The exhibition will cover five different periods and places, exploring how robots and society have been shaped by religious belief, the industrial revolution, 20th century popular culture and dreams about the future. But it is the stories behind these objects that are most intriguing, there is some fantastic Pathé footage of a young lady waltzing around on Cygan’s feet.
But his fame and ‘glamorous’ lifestyle only lasted so long. Apparently after a stint of promotional work as Mr Moto for Ford cars in the 1960s, he sat languishing at the Southend Historic Aircraft Museum (please see http://cyberneticzoo.com/robots/1957-gygan-aka-cygan-aka-mr-moto-fiorito-italian/ for more details).
“Danger Will Robinson, Danger Will Robinson”
I highly recommend checking out Reuben Hoggett’s website – http://cyberneticzoo.com which has fantastic photographs and some history behind Cygan. Finally sold at auction for £17,500 in 2013 he now looks as shiny and new as the day he was (born) made. On the press day he performed like a true champ taking the paparazzi in his stride – you would never have guessed at the places he has been and the thousands he has entertained.
After the speeches were over I sat listening in on a conversation the Curator Ben Russell was having with a member of the press. Cygan with his glowing eyes, rotating head and shiny torso looks impervious to time but also dated in a kind of contradictory way. Russell brimming with enthusiasm was highlighting that, although these robots seem so permanent they are actually quite ephemeral things, they didn’t always last. Eager inventors would cannibalize them to build their next bigger and better robot.
The Science Museum is providing an opportunity to resurrect the ephemeral with a Kickstarter Campaign aimed at raising funds to rebuild the rather wonderfully named Eric, a 1920s kind of tin man who wowed the crowds back in the day and yet sadly disappeared forever. So this is one exhibition you really can get behind in a very personal way.

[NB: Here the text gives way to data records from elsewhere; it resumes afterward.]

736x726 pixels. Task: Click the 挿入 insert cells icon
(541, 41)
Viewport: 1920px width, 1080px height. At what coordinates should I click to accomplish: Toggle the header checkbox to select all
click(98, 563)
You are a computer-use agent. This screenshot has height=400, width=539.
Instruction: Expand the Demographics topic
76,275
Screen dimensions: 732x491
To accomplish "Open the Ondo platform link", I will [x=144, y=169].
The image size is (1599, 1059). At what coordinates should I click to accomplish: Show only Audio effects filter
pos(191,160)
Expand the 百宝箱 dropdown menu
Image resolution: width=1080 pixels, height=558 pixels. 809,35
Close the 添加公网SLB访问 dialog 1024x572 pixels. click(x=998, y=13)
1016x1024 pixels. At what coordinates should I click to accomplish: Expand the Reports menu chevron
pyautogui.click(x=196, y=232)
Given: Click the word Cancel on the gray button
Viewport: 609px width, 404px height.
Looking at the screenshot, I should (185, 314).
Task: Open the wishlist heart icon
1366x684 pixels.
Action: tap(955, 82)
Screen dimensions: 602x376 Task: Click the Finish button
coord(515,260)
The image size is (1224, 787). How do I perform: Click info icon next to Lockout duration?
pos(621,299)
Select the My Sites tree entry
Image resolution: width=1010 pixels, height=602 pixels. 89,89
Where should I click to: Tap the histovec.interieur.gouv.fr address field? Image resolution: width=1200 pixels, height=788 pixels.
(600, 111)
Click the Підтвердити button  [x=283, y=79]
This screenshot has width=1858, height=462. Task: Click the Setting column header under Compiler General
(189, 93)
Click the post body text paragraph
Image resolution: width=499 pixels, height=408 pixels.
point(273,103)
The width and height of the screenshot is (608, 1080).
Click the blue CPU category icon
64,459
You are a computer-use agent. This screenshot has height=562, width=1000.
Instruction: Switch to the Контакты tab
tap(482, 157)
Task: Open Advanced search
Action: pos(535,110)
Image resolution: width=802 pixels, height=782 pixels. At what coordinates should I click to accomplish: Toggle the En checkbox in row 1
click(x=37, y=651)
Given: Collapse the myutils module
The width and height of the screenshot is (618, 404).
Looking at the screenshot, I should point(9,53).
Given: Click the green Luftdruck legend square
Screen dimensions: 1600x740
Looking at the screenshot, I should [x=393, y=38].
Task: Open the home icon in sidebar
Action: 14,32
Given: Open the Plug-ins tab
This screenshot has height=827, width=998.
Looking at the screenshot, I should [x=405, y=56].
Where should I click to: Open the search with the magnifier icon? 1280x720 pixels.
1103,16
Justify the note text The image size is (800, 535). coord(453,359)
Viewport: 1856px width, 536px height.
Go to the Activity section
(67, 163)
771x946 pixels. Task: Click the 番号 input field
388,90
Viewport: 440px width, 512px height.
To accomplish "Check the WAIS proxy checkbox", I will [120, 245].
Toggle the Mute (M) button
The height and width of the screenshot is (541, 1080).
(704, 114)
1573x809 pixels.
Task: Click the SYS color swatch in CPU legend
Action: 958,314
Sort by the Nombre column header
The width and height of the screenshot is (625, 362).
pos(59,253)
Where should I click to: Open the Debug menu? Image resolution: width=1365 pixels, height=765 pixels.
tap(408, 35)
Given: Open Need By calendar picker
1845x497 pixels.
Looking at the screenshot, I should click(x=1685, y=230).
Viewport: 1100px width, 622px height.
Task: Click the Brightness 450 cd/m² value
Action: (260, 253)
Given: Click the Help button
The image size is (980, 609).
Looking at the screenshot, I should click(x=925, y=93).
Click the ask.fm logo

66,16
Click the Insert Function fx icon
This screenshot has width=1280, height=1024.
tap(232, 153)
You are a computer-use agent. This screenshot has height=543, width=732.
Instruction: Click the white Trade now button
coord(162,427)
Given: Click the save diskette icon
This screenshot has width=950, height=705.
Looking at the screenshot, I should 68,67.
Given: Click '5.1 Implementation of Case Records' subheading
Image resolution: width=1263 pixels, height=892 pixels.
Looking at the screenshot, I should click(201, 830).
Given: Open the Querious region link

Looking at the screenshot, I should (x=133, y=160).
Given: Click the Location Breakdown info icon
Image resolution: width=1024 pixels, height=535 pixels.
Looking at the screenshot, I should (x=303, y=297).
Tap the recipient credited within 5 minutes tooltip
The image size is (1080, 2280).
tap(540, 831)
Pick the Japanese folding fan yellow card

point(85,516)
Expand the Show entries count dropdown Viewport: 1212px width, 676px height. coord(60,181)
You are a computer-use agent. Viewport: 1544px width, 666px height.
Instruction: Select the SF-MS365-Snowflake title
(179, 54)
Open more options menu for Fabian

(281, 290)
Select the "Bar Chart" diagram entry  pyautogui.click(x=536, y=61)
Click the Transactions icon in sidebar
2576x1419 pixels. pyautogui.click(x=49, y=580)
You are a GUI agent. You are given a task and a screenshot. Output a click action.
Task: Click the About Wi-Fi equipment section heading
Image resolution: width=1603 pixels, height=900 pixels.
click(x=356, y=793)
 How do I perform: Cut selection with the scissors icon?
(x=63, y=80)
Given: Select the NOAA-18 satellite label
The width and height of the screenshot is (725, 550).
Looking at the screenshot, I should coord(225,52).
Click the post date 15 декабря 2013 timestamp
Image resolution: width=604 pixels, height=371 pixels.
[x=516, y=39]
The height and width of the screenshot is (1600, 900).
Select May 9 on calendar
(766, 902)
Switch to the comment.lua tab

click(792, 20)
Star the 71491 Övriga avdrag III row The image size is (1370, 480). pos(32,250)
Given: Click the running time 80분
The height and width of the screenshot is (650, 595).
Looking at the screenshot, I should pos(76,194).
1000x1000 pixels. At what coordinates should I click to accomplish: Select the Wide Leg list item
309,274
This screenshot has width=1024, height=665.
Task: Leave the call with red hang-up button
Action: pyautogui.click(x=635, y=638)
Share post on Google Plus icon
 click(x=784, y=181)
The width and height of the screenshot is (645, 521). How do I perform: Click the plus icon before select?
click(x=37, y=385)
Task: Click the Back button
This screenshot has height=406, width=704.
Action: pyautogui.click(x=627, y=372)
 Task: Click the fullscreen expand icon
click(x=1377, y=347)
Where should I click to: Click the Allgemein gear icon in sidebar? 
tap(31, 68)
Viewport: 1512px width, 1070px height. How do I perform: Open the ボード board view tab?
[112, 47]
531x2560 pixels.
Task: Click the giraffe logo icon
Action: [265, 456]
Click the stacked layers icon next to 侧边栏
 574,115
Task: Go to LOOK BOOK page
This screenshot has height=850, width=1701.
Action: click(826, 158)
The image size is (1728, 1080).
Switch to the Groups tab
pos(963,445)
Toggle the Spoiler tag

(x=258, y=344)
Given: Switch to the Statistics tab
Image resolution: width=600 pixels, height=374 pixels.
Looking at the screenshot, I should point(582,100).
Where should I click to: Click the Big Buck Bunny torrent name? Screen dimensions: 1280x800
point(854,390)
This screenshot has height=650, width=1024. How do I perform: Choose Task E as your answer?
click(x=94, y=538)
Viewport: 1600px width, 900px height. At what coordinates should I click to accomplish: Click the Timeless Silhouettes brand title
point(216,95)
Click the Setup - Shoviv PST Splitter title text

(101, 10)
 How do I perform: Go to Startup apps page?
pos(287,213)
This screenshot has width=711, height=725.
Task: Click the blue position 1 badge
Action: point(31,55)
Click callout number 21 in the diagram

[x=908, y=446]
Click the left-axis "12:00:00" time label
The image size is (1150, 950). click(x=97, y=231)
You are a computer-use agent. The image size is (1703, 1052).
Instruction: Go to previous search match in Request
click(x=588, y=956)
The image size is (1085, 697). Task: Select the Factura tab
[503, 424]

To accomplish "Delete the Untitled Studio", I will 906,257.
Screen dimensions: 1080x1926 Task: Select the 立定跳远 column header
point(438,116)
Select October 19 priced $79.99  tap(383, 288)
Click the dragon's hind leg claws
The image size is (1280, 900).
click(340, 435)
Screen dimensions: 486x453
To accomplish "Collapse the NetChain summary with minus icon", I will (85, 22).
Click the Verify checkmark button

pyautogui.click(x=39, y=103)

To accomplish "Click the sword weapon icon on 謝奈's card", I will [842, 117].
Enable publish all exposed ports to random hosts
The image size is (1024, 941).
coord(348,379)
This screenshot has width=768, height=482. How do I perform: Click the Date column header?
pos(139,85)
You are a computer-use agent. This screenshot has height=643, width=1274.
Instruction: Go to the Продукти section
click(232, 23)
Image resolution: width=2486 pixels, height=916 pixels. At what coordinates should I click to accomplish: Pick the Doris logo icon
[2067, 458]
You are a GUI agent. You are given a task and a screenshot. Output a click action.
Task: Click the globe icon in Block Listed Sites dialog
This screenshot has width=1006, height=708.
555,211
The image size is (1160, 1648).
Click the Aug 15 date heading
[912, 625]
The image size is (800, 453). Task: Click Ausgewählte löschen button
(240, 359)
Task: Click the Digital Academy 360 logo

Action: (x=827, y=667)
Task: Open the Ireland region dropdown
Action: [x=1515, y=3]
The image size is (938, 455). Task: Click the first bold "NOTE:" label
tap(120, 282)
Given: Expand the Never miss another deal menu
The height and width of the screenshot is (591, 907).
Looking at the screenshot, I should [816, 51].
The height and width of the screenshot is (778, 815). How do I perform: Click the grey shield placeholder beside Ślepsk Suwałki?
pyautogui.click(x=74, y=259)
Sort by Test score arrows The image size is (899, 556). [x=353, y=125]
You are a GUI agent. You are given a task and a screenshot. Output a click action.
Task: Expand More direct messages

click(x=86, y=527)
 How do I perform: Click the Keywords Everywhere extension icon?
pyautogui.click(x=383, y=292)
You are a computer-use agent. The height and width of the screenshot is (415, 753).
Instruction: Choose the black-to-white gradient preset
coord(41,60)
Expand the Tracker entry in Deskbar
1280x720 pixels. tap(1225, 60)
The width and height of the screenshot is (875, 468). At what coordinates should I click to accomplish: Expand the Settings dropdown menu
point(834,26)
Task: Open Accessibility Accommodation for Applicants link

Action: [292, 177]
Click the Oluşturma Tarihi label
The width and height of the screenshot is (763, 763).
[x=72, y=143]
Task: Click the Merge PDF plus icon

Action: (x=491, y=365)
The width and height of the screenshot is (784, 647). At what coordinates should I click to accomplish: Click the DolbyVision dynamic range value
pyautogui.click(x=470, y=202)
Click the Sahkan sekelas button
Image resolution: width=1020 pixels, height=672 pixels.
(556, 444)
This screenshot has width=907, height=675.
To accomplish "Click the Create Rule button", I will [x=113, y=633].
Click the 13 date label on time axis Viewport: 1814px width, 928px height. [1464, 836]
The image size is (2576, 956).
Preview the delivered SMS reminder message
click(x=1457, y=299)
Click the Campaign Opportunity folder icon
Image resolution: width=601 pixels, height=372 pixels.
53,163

Whilst meeting Eric is still a little way off, I can see we are incredibly lucky to still have Cygan and I do believe I am quite charmed by him, he is the perfect enticement for what will be a fascinating look into the ‘Rise of the Robots’. So whether you are a fan of Marvin the Paranoid Android, the Terminator or even Noo Noo, the Teletubbies pink custard sucker-upper, there will definitely be something to pull you in and February 2017 is going to seem like a very long time to wait.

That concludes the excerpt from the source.